[Start of section]

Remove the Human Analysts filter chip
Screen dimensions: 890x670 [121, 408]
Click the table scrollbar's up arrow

[End of section]
[Start of section]

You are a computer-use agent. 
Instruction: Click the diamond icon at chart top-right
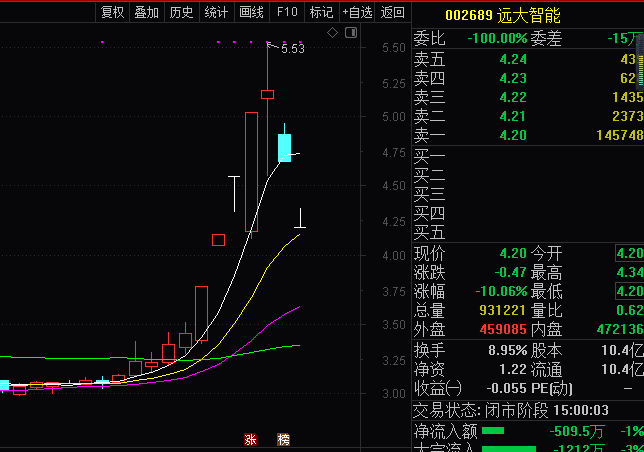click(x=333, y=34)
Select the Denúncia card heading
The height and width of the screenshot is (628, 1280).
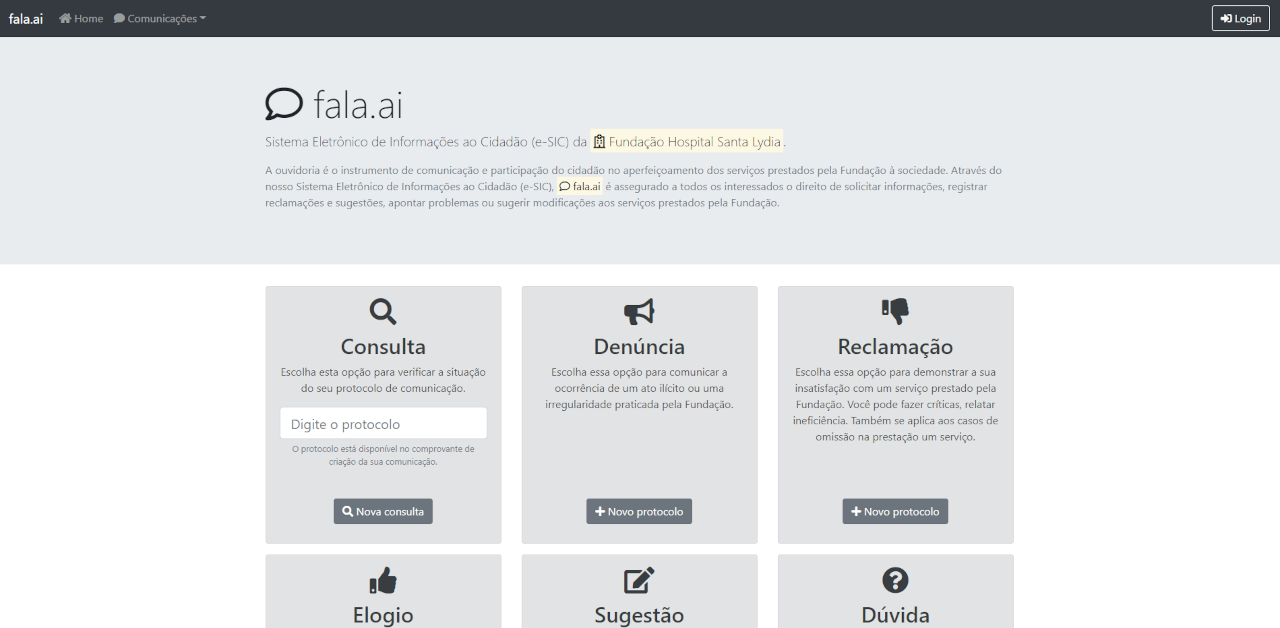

[End of section]
[Start of section]

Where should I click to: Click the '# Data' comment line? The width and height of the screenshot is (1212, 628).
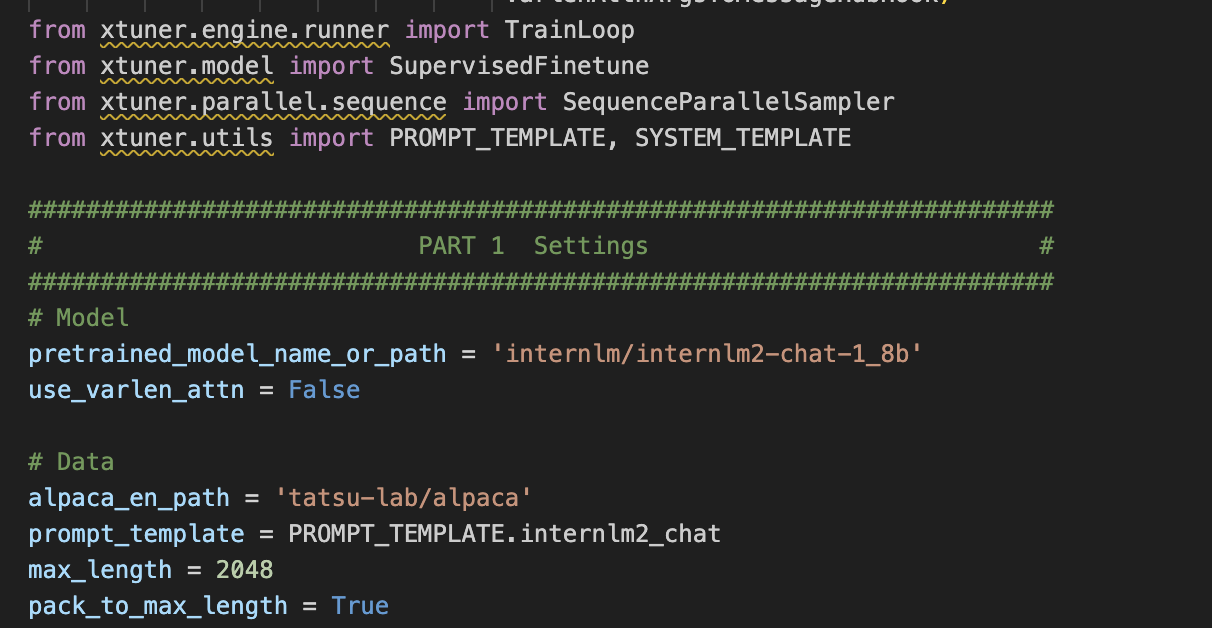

[End of section]

Requirement:
What you return from the records above should be exactly everything from the line with "Instruction: Click the" down to the line with "The height and", both kept, and no pictures.

Reply:
Instruction: Click the diamond icon at chart top-right
click(x=333, y=34)
Select the Denúncia card heading
The height and width of the screenshot is (628, 1280).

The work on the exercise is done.